O que tem feito e o que tem dito ultrapassa, em muito, os direitos e deveres que um advogado tem no patrocínio do seu cliente. Os processos são para ser discutidos nos tribunais e no próprio processo. O não concordar com a decisão do juiz deve e só pode ser demonstrada no processo e perante as autoridades próprias, que são os tribunais superiores.

Não deve, nem estatutariamente pode, um advogado estar a trazer para a rua o processo, nem pode manifestar, publicamente, de forma absolutamente buçal e ofensiva, o seu inconformismo com uma decisão judicial, por muito absurda que ela possa ser ou parecer.

O Advogado deve, em toda a sua actuação, manter uma postura de elevação e de respeito para com todos os intervenientes processuais, quer dentro da sala de audiência, quer fora dela. Assim obriga o dever de urbanidade.

Que não se conforme com a decisão, parece-me bem, para isso existem os recursos e os tribunais superiores. Não me parece nada bem que através da demagogia se procure obter na praça pública o que não conseguiu obter no tribunal.

Espero, como advogado, que a Ordem que nos representa retire as devidas consequências da actuação deste advogado e tome as devidas providências para a sua responsabilização disciplinar. Só assim se consegue dignificar a justiça e os advogados.
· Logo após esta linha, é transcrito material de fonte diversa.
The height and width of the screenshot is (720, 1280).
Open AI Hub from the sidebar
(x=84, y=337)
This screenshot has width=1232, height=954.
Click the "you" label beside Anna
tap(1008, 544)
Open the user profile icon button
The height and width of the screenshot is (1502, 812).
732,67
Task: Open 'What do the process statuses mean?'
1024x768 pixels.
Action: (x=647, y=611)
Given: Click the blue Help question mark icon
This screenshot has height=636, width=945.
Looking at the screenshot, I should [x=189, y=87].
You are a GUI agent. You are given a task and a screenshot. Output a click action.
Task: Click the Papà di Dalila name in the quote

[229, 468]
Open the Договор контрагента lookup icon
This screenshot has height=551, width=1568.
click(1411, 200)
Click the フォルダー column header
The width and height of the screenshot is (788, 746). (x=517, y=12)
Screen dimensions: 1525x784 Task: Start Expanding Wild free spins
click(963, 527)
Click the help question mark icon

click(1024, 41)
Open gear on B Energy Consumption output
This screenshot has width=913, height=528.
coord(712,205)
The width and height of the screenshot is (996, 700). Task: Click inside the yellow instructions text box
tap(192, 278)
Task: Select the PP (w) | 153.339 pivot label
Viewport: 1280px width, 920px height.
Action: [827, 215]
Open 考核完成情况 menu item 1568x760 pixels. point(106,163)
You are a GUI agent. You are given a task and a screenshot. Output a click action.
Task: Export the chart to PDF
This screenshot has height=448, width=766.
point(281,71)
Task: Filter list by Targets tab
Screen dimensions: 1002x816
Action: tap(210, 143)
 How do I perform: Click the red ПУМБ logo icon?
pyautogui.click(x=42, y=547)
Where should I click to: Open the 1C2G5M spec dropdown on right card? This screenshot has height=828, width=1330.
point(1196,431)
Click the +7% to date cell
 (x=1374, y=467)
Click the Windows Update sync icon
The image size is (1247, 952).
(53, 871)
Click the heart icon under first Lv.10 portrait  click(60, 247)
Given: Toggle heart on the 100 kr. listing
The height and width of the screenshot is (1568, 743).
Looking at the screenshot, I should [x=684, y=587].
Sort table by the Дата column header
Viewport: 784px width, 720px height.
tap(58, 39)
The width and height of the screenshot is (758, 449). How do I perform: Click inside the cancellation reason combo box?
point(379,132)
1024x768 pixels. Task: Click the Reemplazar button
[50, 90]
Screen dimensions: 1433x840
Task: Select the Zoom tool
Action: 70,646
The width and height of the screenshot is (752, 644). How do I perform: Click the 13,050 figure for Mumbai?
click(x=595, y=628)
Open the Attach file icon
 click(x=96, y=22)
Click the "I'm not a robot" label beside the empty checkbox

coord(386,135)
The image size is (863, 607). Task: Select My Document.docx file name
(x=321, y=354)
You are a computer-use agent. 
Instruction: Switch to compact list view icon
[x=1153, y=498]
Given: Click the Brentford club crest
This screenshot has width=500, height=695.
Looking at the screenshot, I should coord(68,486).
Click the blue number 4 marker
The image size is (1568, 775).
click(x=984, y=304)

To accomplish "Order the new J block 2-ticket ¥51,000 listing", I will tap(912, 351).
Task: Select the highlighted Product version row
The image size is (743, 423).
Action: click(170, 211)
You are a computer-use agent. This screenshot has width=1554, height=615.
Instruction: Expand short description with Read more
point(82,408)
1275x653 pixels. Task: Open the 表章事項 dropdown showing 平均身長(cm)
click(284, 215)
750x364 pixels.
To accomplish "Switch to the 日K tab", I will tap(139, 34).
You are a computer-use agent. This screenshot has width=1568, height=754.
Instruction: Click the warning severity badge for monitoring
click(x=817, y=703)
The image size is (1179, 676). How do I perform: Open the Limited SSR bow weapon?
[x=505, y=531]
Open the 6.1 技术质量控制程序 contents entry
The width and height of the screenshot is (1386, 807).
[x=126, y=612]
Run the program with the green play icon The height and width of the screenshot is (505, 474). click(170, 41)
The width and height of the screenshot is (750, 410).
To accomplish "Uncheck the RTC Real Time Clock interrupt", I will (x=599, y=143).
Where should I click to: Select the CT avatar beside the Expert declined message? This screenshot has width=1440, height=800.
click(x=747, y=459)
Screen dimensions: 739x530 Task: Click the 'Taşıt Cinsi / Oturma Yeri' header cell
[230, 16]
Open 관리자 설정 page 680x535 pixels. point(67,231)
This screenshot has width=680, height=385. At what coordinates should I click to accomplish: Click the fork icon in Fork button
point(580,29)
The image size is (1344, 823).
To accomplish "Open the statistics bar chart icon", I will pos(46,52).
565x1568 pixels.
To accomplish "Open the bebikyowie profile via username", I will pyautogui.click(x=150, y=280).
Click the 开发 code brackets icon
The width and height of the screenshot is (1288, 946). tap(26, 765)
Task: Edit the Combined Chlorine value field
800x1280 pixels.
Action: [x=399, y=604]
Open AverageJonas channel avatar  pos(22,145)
Ainda sobre este assunto, "roubo" este texto do blogue sine die, com o qual concordo plenamente:

05 Setembro 2010

As trevas do dr. Fernandes

"Trevas", "terror", "fascismo", "tribunais plenários"... Não, não é o Sr. Artur Albarran. São os termos usados pelo dr. Fernandes, um Sr. advogado de ar grave, para caracterizar o sistema judicial pátrio do qual, ao que parece, nem ele e nem o dr. Pinto fazem parte. Parece ainda, segundo o tal Sr. advogado de ar grave, que o acórdão é o "reflexo de um dos países mais atrasados..." Pergunto: alguém faz a fineza de explicar a este Sr. advogado de ar grave, um homem genuinamente preocupado com a Justiça e com a Democracia, que em alguns dos outros países que o mesmo terá como muito "mais avançados" do que Portugal o seu cliente porventura não sairia do tribunal com uma pena de 7 anos de prisão, mas antes com uma de 70? Que em muitos deles, um bom número deles, o dito cliente não sairia dali para uma conferência de imprensa em horário nobre, mas antes iniciaria de pronto a execução da pena e sem prejuízo de recurso? Que não é em todos os ditos países "avançados" que poderia apresentar magotes de testemunhas e outros tantos requerimentos, longos como léguas, ao longo de um julgamento? Que também em muitos dos países "avançados" que o mesmo porventura tivesse presentes no cerebelo ao proferir declarações descabeladas, não lhe seriam consentidos, sem prontas consequências disciplinares, dislates como aqueles que faz questão de nos prodigalizar de forma contumaz em prime time televisivo? Que também em alguns países civilizados, daqueles onde as pessoas se lavam, não seria possível, encontrar alguns canais de TV, como temos por cá, prontos a, reiteradamente, dar voz em horário nobre a uma pessoa condenada - por 3 juízes, na sequência de um julgamento de anos e ao que parece com superávite de garantias processuais - a 7 anos de prisão por crimes sexuais sobre menores? E, ainda, de entre o muito mais que se lhe poderia (deveria) explicar, que em alguns dos países em que a Justiça é um paraíso, nomeadamente uns que não raro são alcandorados a paradigma a copiar pelos tudólogos indígenas, o tribunal nem tem (ao menos no momento da prolação da decisão) obrigação de "dar razões" no caso de condenação? Alguém faz a fineza de explicar isso, com as letras todas, àquele Sr. advogado de ar grave?